The ExComm held meetings to discuss the situation of the placing of the missiles in Cuba by the Russians to have some sort of an upper hand over the Americans. Some of the advisors suggested blockading the island as a whole till the threat of the missiles was under control, to use the navy instead of the military. Then there were the others, more impulsive ones who suggested taking military action against Cuba. It was up to the President to decide on which side to pick and he very intelligently decided to choose the former option. He realized that violence would never be the solution for anything, an attack would only lead to the Russians to respond back and the probability of the impending third world war would no longer remain a probability, but would turn into a fact.
During the period of thirteen days, a Soviet missile shot down a U-2. This could have led to Kennedy ordering an immediate reaction, most probably a violent one, and this retaliation would not be wrong. But the President kept his cool and decided to look into the negotiations.

DATA SEGMENT.
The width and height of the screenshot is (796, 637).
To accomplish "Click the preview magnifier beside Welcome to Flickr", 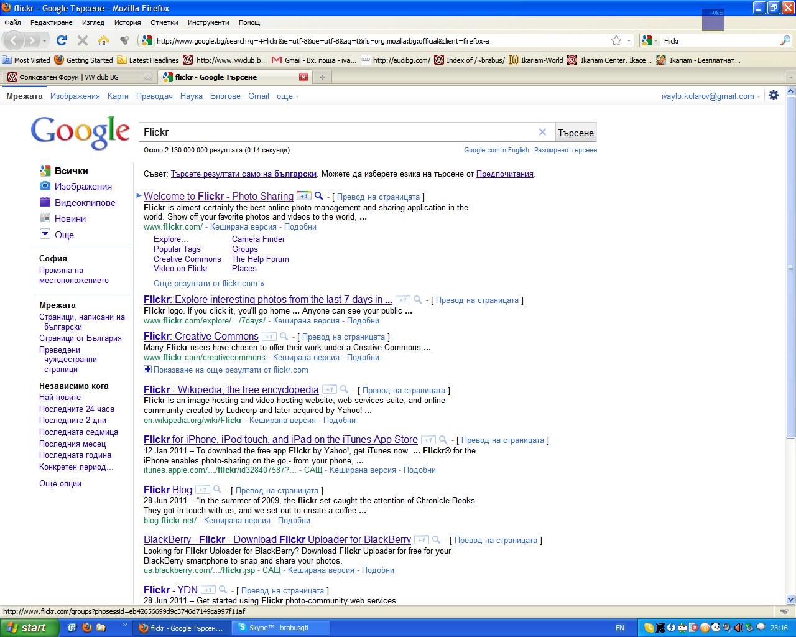I will click(318, 196).
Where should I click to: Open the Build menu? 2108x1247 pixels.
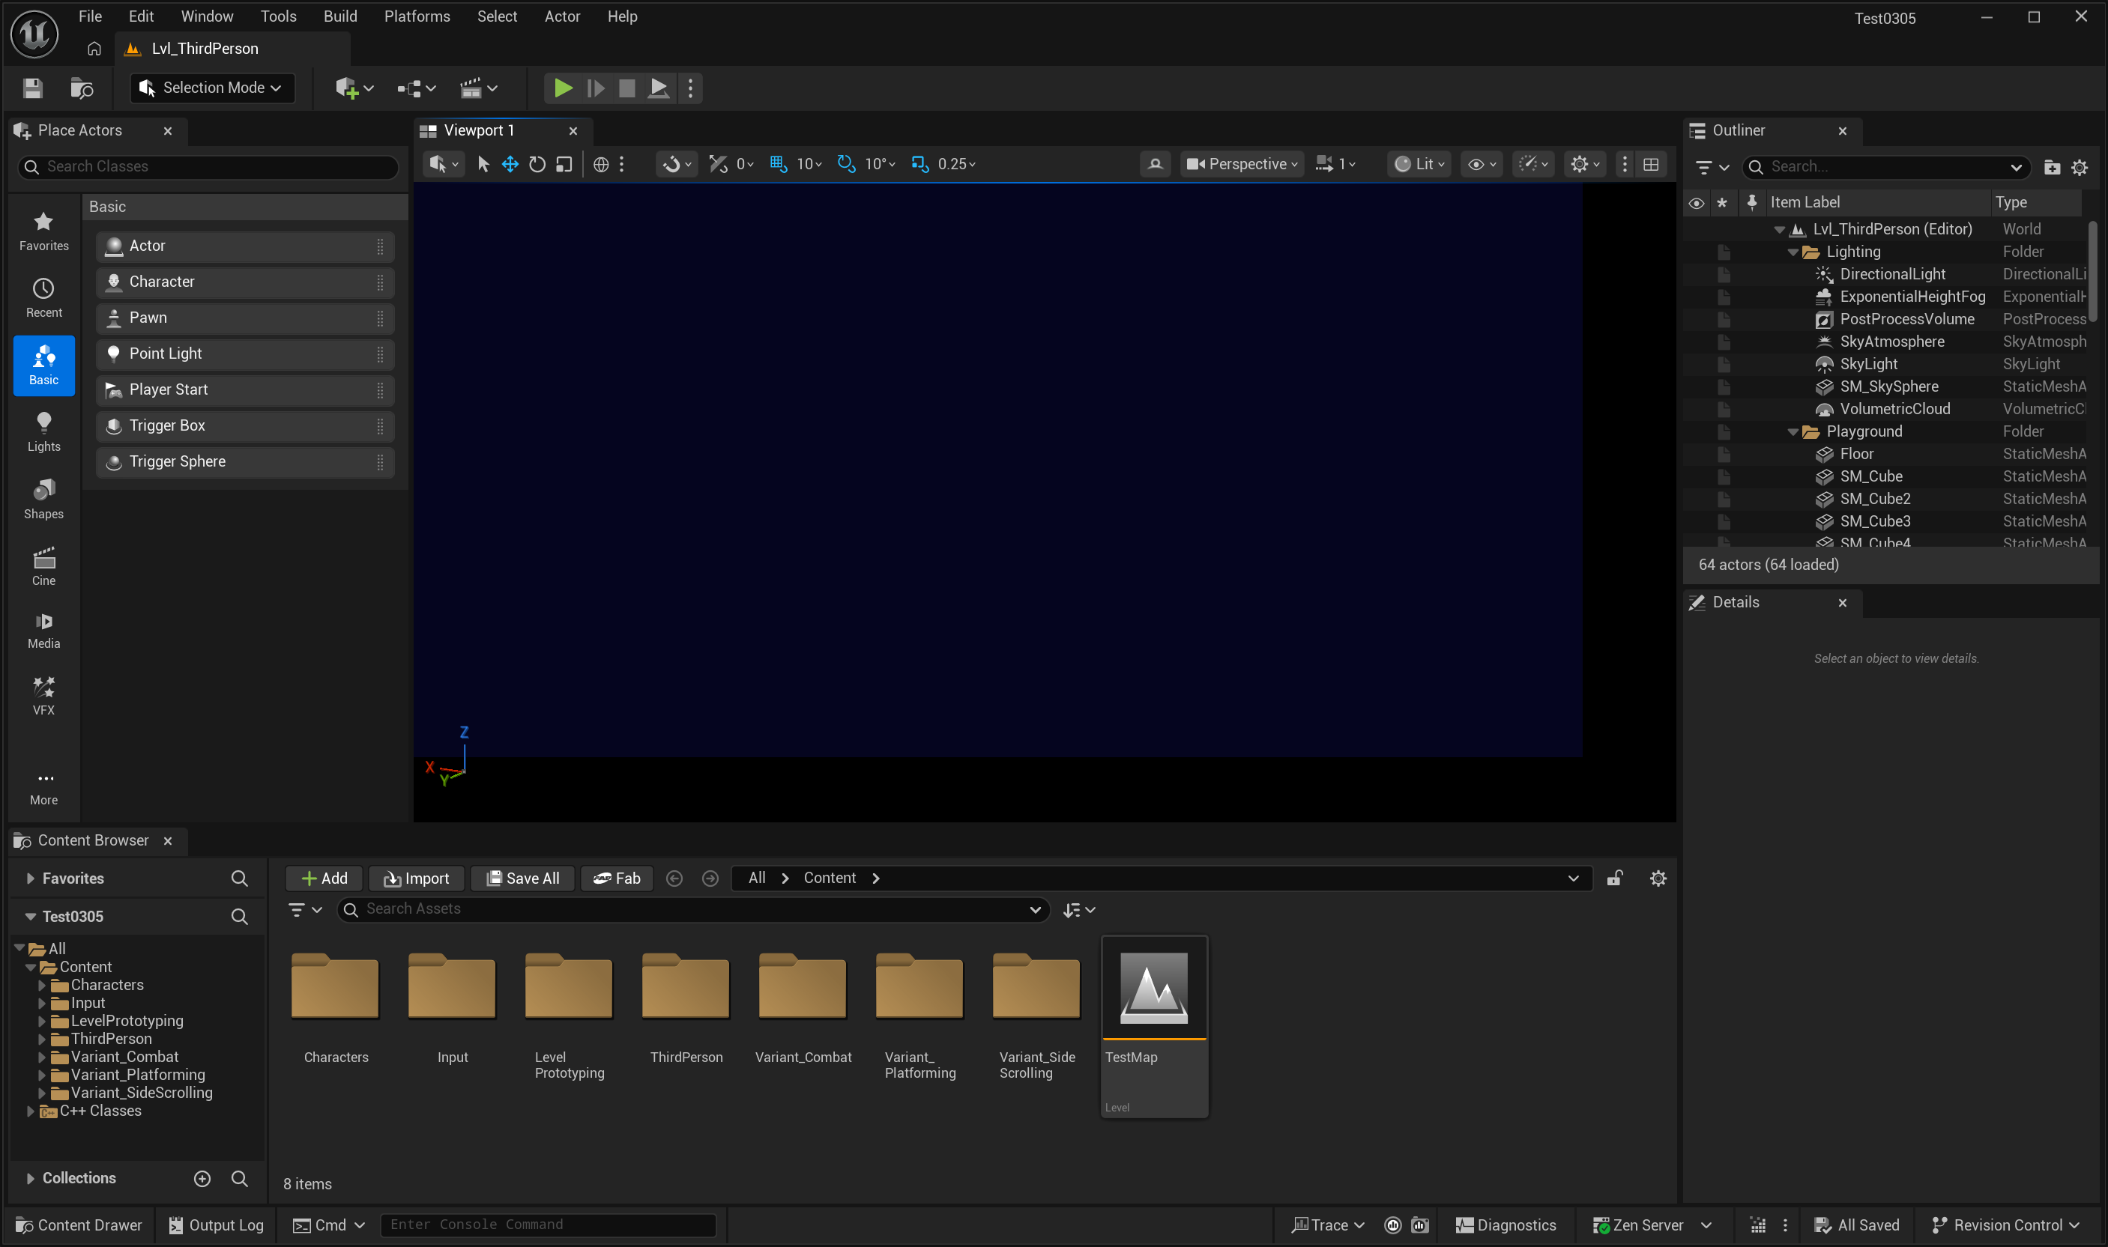point(340,16)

SHORT TASK. Resume the passage on the Cuban Missile Crisis, picking up right after its final sentence.

RESULT OF THIS TASK.
President John F. Kennedy decided to follow another very well thought out advice. He gave orders for a letter to be sent as a reply to the then USSR leader in which he wrote his acceptance of the terms that were sent by Nikita S. Khrushchev a day earlier. He agreed to not attack Cuba if the Russians would remove their missiles from the island. It was a negotiation meant to keep the situation non-violent. However, the letter had no response to another of the terms which was sent a day after. It stated that the United States of America should remove their Jupiter missiles from Turkey. The agreement to the second term was not penned down on paper to have no written proof, but, rather, a spoken pledge was made, which said that the US agreed to withdraw the Jupiter missiles on the condition that that action must remain a secret. No one other than the two governments should know of it. Khrushchev accepted this, him pledging to keep mum on this and the settlement was made.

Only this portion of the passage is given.